Written tasks
a – In the programming-advice thread, rewrite the paragraph beginning "1) Get some open source projects" as a short bulleted list that keeps each of its points.
b – List every name of a person or user account that appears in the programming-advice thread.
c – Extend the programming-advice thread with another reply that follows on from its final post.

** Begin Extracted text **

Now granted, you could teach yourself all of this, but then you'd have a
teacher who knows absolutely nothing. It's worth having a mentor to guide you
through all this. Doesn't have to be from a university, but it doesn't hurt
either.

------
zygotic12
I see people at work hammering keyboards for 10 hour stretches 6 days a week
and feel sad for the current state of the profession. Being a developer is
about THINKING. Converting your solution into code is the easy bit (typing I
say). Forget the language, concentrate on the solution. BTW architecture is
just the crap that you need to do in YOUR environment. Chuck has it right - go
FORTH my son. [http://www.colorforth.com/](http://www.colorforth.com/).
Anything else is just domain/environment knowledge.

------
niveditasetru
1) Get some open source projects in a technology you are familiar with and try
to fix bugs. 2) A framework is a good example to learn good coding skills. As
it gives a very structured, scalable code. So, you can learn few good
techniques. 3) Get a person who you think writes good code to review your
code. 3) Practice, practice and more practice.

** End Extracted text **
** Begin Rows **

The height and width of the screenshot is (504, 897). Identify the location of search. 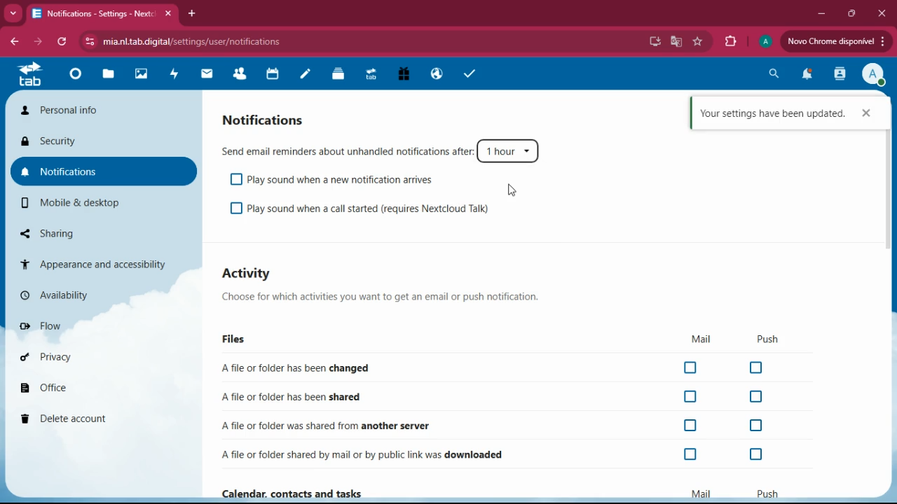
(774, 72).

** End Rows **
** Begin Rows **

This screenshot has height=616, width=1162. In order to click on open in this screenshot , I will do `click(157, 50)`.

** End Rows **

Outputs by task
a –
- Find open source projects in a familiar technology and try to fix their bugs.
- Study a framework to learn good coding skills, since it offers structured, scalable code and useful techniques.
- Ask someone whose code you consider good to review yours.
- Practice as much as possible.

b –
- zygotic12
- niveditasetru
- Chuck

c –
Please note- there is no top here. Every developer's technique to write code
would be different. So, you cant compare yourself with others. You just need
to worry about writing efficient code.

------
haidrali
Though i am not among top 1% bit, here are few personnel skills

\- Choose you favorite language ( your can't have same skill in all languages
so choose you base language mine is JAVA )

\- Work in opensource ( it will give you experience of reading and
understanding code of other programmers, also your code will be seen by others
)

\- Follow tutorials for tasks you have not fully grasp

\- Automation ( do automation testing for your code )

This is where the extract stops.